One of the biggest challenges is the shortage of skilled talent and labor. New factories often require the use of domestic temporary workers to maintain operations. For example, only half of the employees at Samsung's Gede plant are Hungarian citizens, and there are fewer than 100 local residents. CATL's factory in Debrecen faces the same problem, where the population of a small town is only a few thousand and unemployment is extremely low, so how to recruit workers has become a key consideration.

In addition, Hungarian society is still relatively resistant to large-scale foreigners. In May 2023, the Orban government introduced a draft law on migrant workers to allow investment companies to bring in domestic workers, technicians and management for the construction and management of factories. However, due to resistance from public opinion in the country, it was finally withdrawn before the implementation on November 1.

Undoubtedly, this will bring more uncertainties to the road of investment, construction and operation of many Chinese enterprises.

When BYD discovered Hungary

(Figure 22: Xinfu Think Tank statistics of Hungarian battery value chain manufacturers, source: Xinfu Think Tank)

Despite the challenges, Hungary's achievements in recent years are remarkable and impressive when looking back at the end of 2023. Nowadays, Hungary has not only gained a firm foothold in the battery industry, but more importantly, it has formed a strong attraction in the field of new energy vehicles.

In this battle for the accelerated transformation of the European auto market, Hungary not only took the lead, but also relied on the policy of opening up to the east and successfully introduced East Asian giants to join and stand out from European countries. The EV manufacturing ecosystem is becoming more and more complete, and it has gradually developed into a meeting point between European automakers and East Asian battery manufacturers, which may be the fundamental reason for BYD's investment in Hungary, which can not only use Hungary as a bridgehead to enter Europe, but also rely on the rapid development of the Hungarian automotive industry chain for global layout.
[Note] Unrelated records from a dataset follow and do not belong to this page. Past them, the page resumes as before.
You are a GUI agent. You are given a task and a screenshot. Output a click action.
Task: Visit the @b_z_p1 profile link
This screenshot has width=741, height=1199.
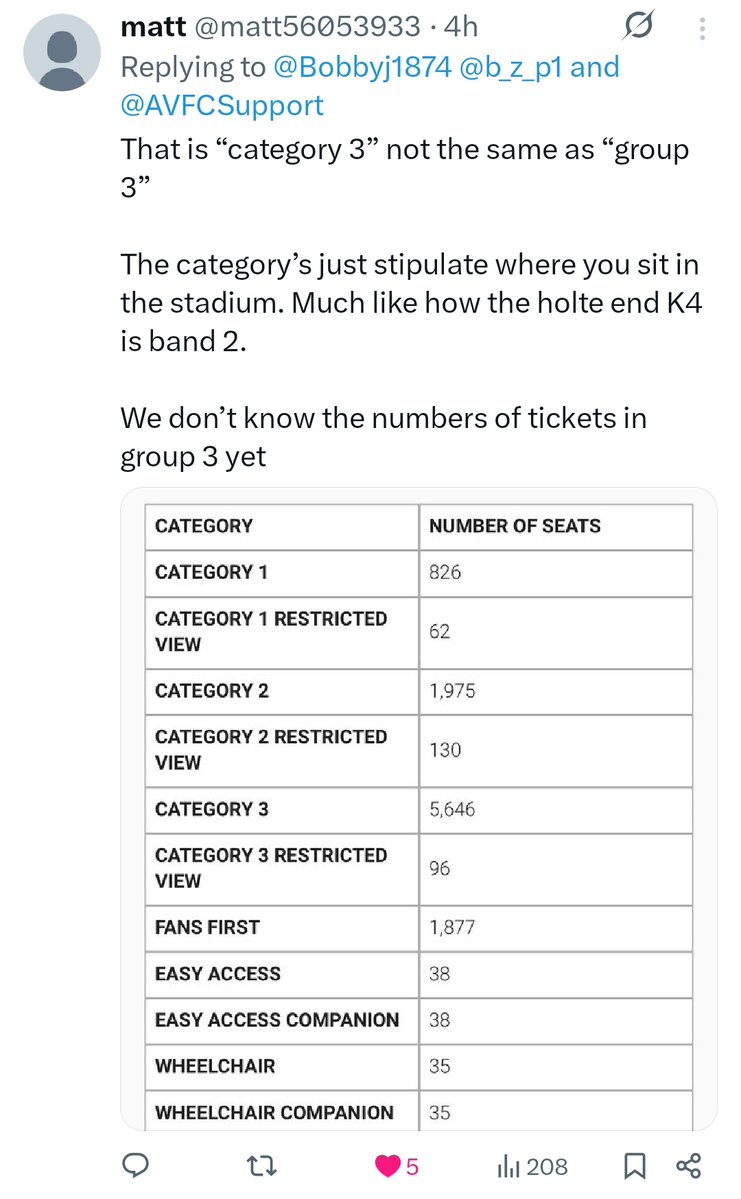point(511,67)
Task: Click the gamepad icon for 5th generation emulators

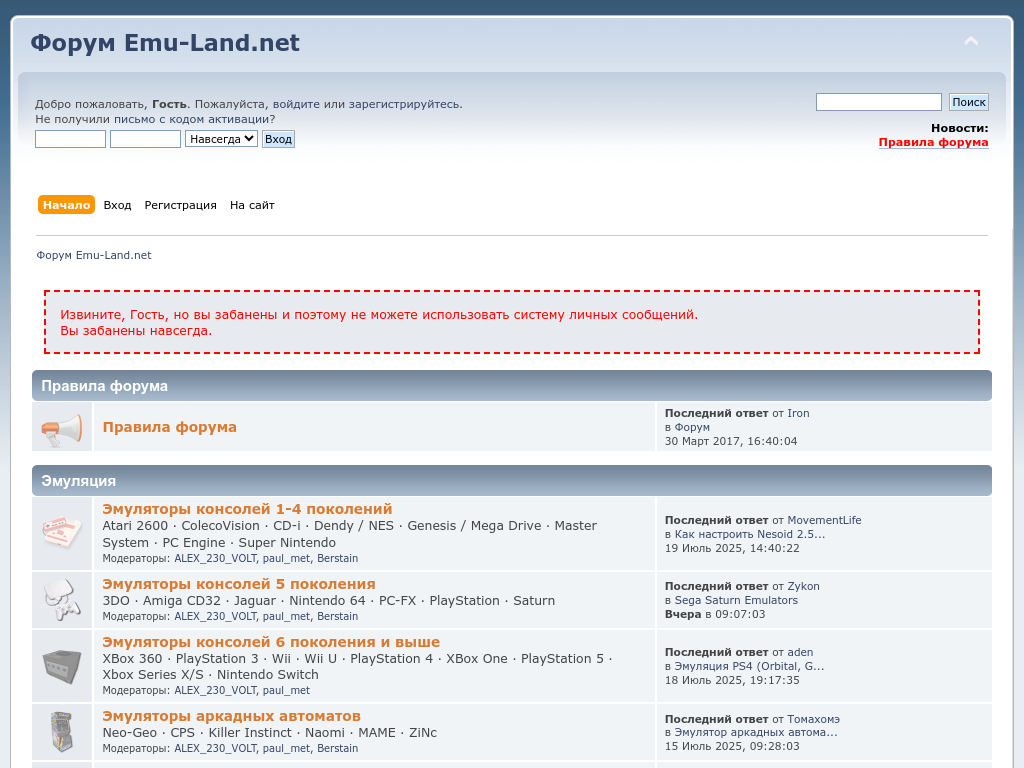Action: click(62, 599)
At present, from the perspective of Chinese enterprises, Hungary has become an ideal entry point for Chinese enterprises to enter and explore the European market. As the Hungarian ambassador to China, Philip Blasdi, put it, "It has the lowest corporate tax rates, a business-friendly environment, a cost-effective and flexible workforce, a unique geographical location and one of the most competitive subsidy regimes in the EU".

At the end of the article, we sincerely look forward to the future of industrial cooperation between China and Hungary. Hungary, as an open window for Chinese companies to go overseas to Europe and North America in the future, will inevitably move towards the core of the global electric vehicle supply chain with the in-depth participation of Chinese enterprises!

The friendship between China and Hungary, in the atmosphere of win-win cooperation in the new era, will inevitably pass through history and endure for a long time.